The Department of Biochemistry's weekly BCH 252 seminar series is presented this week by
Dr. Greg Wang, PHD & Associate Professor, UNC Lineberger Comprehensive Cancer Center & Dept of Biochemistry and Biophysics, University of North Carolina (UNC) at Chapel Hill
Seminar Title: "Chromatin-based modulations underlying gene regulation and pathogenesis"
Biography: Dr. Greg Wang is currently Associate Professor at UNC Lineberger Comprehensive Cancer Center & Dept of Biochemistry and Biophysics, University of North Carolina (UNC) at Chapel Hill, NC, USA. He received the PHD degree from University of California, San Diego, followed by a postdoctoral training at Rockefeller University. Dr. Wang’s research programs focus on mechanistic understanding of how chemical modifications of chromatin (including methylations of DNA and histone tails) regulate gene expression and cell fate determination during normal development, and how their deregulations lead to human disease. His laboratory recently identified and characterized novel proteins that specifically bind to histone lysine methylation. These histone modification ‘readers’ are crucially involved in gene and genome regulation, cell lineage specification and/or cancerous transformation. Importantly, discovery of small-molecule inhibitors to target chromatin modulators has become an area of intensive investigation and holds great promise for therapies. One of his research goals is to yield potential drug candidates with preclinical cancer models, which shall pave a way for translating new therapeutic approaches in future. For more information, please visit his lab website: www.gregwanglab.com
Dr. Wang’s research is funded by grants of NIH. Wang is an American Cancer Society Research Scholar, an American Society of Hematology Scholar in basic science, and a Leukemia and Lymphoma Society Scholar. Greg Wang receives the Philip and Ruth Hettleman Prize for Artistic and Scholarly Achievement from UNC (2019).

* PROBLEM STATEMENT: List every university named in the seminar announcement.

* RECORD EXCERPTS:
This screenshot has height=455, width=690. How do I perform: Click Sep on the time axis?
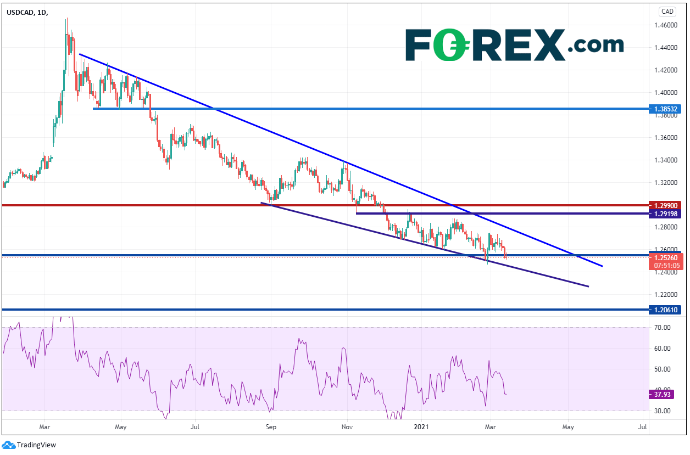point(270,426)
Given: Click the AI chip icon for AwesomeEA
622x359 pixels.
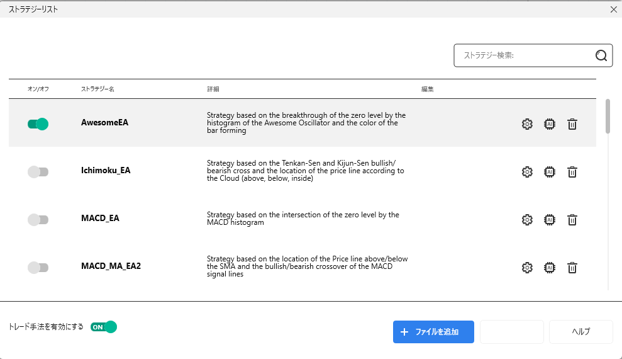Looking at the screenshot, I should 550,124.
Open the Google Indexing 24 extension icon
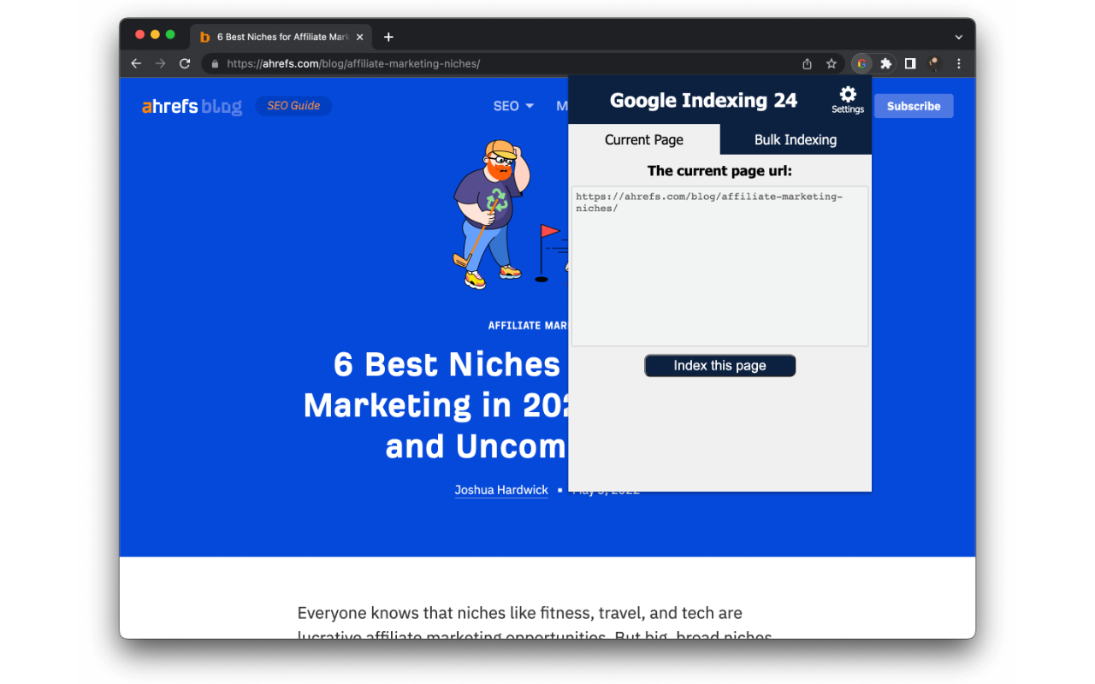 [x=861, y=63]
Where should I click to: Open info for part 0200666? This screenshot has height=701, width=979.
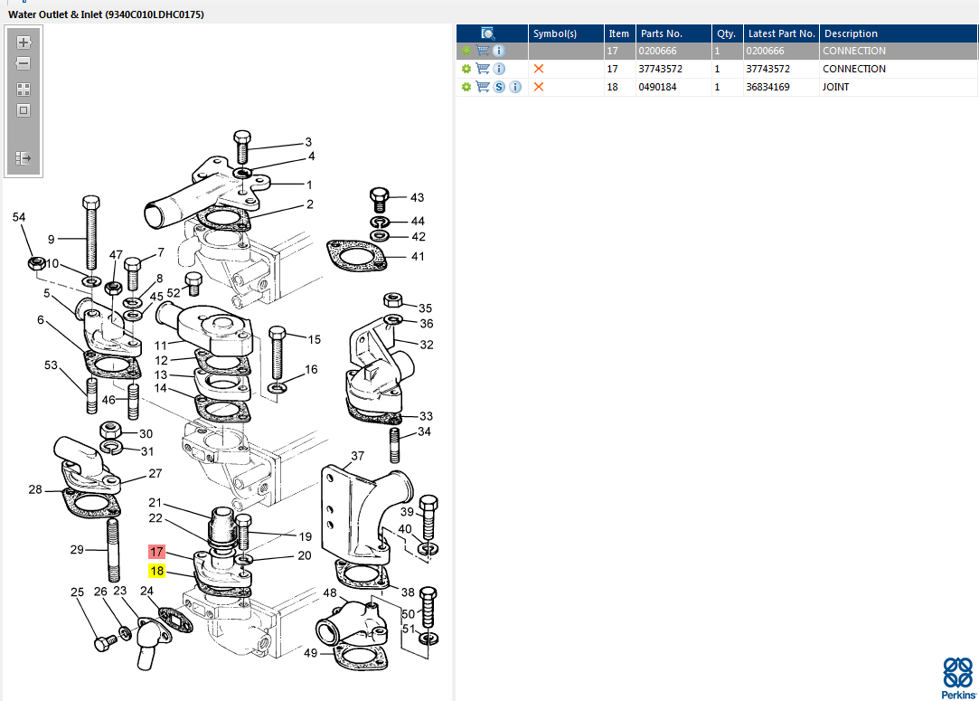coord(499,51)
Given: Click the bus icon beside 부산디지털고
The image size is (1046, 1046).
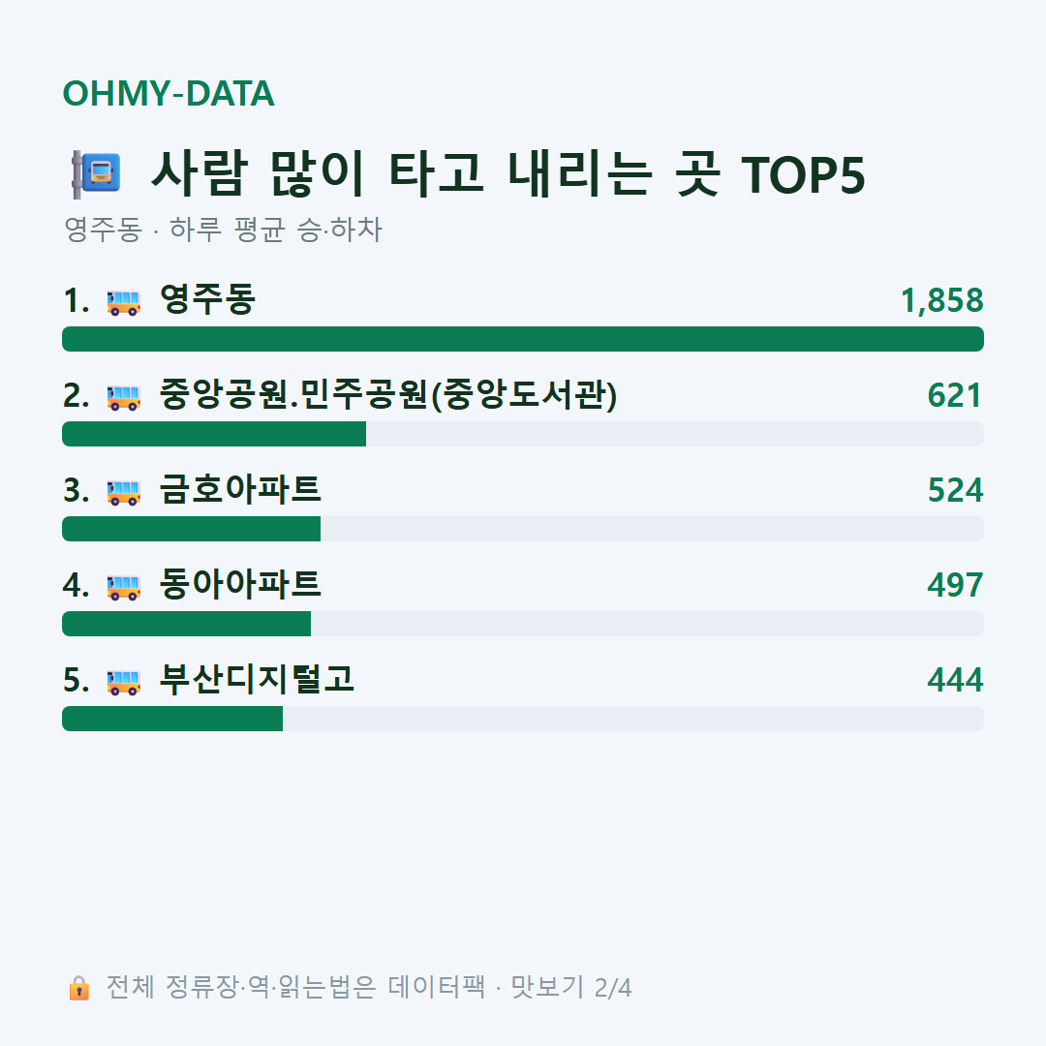Looking at the screenshot, I should tap(124, 682).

* ANSWER SPACE:
University of North Carolina (UNC) at Chapel Hill
University of California, San Diego
Rockefeller University